> PROBLEM DETAILS:
Only the lines holding "computer" are wanted; find them in the listing and return each one.

> DATA FOR THIS TASK:

============

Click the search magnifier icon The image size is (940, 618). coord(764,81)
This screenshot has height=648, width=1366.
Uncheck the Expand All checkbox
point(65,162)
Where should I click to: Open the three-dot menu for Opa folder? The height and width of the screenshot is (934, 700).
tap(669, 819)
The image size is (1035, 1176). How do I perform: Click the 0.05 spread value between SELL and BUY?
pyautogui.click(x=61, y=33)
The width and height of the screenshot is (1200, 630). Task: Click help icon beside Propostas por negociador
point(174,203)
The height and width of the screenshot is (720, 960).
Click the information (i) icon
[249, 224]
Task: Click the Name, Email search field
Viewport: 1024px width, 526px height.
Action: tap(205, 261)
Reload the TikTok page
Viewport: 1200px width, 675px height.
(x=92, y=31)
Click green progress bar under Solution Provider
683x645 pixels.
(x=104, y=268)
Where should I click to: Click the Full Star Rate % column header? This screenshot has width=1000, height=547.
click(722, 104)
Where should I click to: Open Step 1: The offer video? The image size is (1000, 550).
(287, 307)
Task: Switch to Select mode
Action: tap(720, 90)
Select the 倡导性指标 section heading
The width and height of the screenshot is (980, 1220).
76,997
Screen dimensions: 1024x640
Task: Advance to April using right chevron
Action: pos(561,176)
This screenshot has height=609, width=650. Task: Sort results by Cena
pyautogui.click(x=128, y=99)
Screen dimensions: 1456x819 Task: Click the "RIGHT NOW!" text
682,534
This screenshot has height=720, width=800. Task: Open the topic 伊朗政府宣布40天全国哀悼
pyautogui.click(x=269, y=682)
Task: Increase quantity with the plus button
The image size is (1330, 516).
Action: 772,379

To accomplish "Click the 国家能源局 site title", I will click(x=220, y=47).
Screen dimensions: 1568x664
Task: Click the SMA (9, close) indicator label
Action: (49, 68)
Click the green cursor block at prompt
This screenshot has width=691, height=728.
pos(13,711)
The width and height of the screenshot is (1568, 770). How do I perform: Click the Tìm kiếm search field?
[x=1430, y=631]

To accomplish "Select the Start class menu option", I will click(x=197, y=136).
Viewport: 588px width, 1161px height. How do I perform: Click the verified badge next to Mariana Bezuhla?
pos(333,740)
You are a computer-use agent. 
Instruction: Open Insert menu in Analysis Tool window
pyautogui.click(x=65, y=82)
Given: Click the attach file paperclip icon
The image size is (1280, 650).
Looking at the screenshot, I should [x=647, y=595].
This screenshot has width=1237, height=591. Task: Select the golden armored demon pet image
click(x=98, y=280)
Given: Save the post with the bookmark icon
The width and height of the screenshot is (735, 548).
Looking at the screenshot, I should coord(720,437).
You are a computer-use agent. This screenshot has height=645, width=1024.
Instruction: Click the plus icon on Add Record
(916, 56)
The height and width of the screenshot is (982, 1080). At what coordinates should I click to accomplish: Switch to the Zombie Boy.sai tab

============

> SOLUTION FOR THIS EXERCISE:
You are a computer-use agent. 
You are a computer-use agent. This screenshot has height=645, width=1024.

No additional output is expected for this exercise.